Auch wenn Sie das Thema Sonnenschutz bereits unzählige Male gehört haben, möchten wir Ihnen in diesem Beitrag noch einmal wichtige Ratschläge für den kommenden Tauchausflug mit auf den Weg geben.

Bekommt man einen Sonnenbrand beim Tauchen?

 

Sonnenstrahlen bestehen aus elektromagnetischen Wellen, die unterschiedlich stark sind. Am energiereichsten sind die kurzwellige Strahlen, das heißt blaue und violette Strahlen, die wir alle unter der Abkürzung UV-A, UV-B und UV-C kennen.

Diese Strahlen sind so energiereich, dass sie auch unter Wasser einen Sonnenbrand hervorrufen können. Einen halben Meter unter der Wasseroberfläche treffen noch bis zu 60% der UV-B-Strahlen und 85% der UV-A-Strahlen ein und das, obwohl ein Großteil der Sonnenstrahlen beim Übergang ins Wasser reflektiert werden. Lesen Sie dazu auch unseren Artikel Hören und Sehen unter Wasser.

Der angegebene Wert kann allerdings variieren und ist nicht für alle Gewässer gleichermaßen gültig. Wie weit die Strahlen letztendlich ins Wasser reichen, ist davon abhängig, wie hoch der Anteil an organischen Stoffen und Schwebeteilchen im Gewässer ist, in dem Sie tauchen – kurz gesagt, wie klar das Wasser ist.
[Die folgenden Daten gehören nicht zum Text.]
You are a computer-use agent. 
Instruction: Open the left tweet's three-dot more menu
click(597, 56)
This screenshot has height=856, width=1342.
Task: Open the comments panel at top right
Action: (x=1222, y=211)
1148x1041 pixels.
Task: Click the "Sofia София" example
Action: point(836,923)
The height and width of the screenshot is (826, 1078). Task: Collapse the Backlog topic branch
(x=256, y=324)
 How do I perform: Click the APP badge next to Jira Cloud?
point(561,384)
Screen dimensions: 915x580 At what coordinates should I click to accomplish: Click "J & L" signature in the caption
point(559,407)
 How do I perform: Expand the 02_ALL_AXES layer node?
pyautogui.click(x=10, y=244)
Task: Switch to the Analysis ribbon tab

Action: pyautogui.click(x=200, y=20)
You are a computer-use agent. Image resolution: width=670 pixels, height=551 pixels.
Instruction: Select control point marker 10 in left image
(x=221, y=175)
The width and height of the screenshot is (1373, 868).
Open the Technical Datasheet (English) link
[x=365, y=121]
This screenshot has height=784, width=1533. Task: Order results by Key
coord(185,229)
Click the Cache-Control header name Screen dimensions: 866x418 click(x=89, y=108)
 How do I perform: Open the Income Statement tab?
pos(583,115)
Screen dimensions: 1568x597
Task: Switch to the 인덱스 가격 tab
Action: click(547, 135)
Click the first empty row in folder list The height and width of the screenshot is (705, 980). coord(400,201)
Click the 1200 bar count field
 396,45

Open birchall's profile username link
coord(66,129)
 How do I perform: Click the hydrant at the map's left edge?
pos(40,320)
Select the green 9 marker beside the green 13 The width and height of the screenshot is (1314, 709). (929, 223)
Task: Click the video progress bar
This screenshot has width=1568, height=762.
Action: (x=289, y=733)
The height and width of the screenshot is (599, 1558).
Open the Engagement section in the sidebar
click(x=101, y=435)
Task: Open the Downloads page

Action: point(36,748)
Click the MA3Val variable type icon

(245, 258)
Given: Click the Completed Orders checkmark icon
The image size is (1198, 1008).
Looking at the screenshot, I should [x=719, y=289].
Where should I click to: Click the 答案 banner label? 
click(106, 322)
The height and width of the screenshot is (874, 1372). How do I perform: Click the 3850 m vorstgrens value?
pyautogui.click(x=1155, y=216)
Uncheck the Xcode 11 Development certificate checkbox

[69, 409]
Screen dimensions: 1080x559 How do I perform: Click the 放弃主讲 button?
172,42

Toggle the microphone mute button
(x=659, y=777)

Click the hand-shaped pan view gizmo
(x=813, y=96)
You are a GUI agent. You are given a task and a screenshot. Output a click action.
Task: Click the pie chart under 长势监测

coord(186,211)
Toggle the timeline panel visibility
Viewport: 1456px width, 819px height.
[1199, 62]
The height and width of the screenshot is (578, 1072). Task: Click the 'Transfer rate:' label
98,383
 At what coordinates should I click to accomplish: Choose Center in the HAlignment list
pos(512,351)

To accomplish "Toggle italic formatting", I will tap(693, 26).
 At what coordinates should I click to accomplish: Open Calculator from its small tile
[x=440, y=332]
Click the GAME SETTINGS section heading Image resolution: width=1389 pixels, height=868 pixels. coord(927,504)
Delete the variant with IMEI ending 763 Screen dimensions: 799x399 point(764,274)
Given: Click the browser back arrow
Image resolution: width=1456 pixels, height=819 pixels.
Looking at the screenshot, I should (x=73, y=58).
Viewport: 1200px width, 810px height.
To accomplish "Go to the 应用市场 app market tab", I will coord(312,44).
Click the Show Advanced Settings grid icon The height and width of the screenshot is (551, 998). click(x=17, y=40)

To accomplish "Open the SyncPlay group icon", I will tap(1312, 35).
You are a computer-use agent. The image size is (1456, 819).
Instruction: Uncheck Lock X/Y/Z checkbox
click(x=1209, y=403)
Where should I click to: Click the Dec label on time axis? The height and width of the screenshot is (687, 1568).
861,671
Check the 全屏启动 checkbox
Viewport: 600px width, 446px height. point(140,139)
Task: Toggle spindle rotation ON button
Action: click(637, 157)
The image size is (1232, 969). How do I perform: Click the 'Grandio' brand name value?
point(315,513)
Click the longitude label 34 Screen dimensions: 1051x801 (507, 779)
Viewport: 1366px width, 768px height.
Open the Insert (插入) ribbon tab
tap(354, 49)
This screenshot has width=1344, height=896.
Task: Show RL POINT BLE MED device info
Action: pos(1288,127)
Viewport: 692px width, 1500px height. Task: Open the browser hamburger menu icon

Weil das Tauchen logischerweise dort am meistens Spaß bereitet, wo klares Wasser ist und die Sicht besonders gut, dringen auch eben dort die Strahlen besonders weit ins Wasser vor. Schutz vor UV-A und UV-B-Strahlen hat man daher erst nach einigen Metern Tiefe.

Besonders von den schädlichen Strahlen betroffen sind daher Taucher, die die Unterwasserwelt nur in wenigen Metern Tiefe erkunden. Sie sind permanent der schädlichen Strahlung ausgesetzt und sollten daher nur gut geschützt auf lange Tauchausflüge gehen. Schwimmer greifen aus diesem Grund auf eine Schwimmbrille mit Tönung zurück, wenn Sie im Freien trainieren.

Wie schütze ich mich beim Tauchen vor UV-Strahlen?

 

Den besten Schutz beim Tauchen bietet nach wie vor ein Neoprenanzug. Allerdings bedeckt dieser nicht den gesamten Bereich des Körpers, der von der Sonnenbestrahlung betroffen ist. Vor allem Nacken und Gesicht finden hier keinen Schutz. Bei kurzen Neoprenanzügen sind außerdem Arme und Beine freiliegend.

Damit die Stellen des Körpers, die nicht bedeckt sind, ebenfalls hinreichend geschützt sind, ist es empfehlenswert einen hohen und insbesondere wasserfesten Sonnenschutz aufzutragen. Die Sonnencreme sollte unbedingt 20-30 Minuten bevor Sie ins Wasser gehen aufgetragen werden, damit sie genügend Zeit zum Einwirken hat und dadurch nicht so schnell abgetragen wird.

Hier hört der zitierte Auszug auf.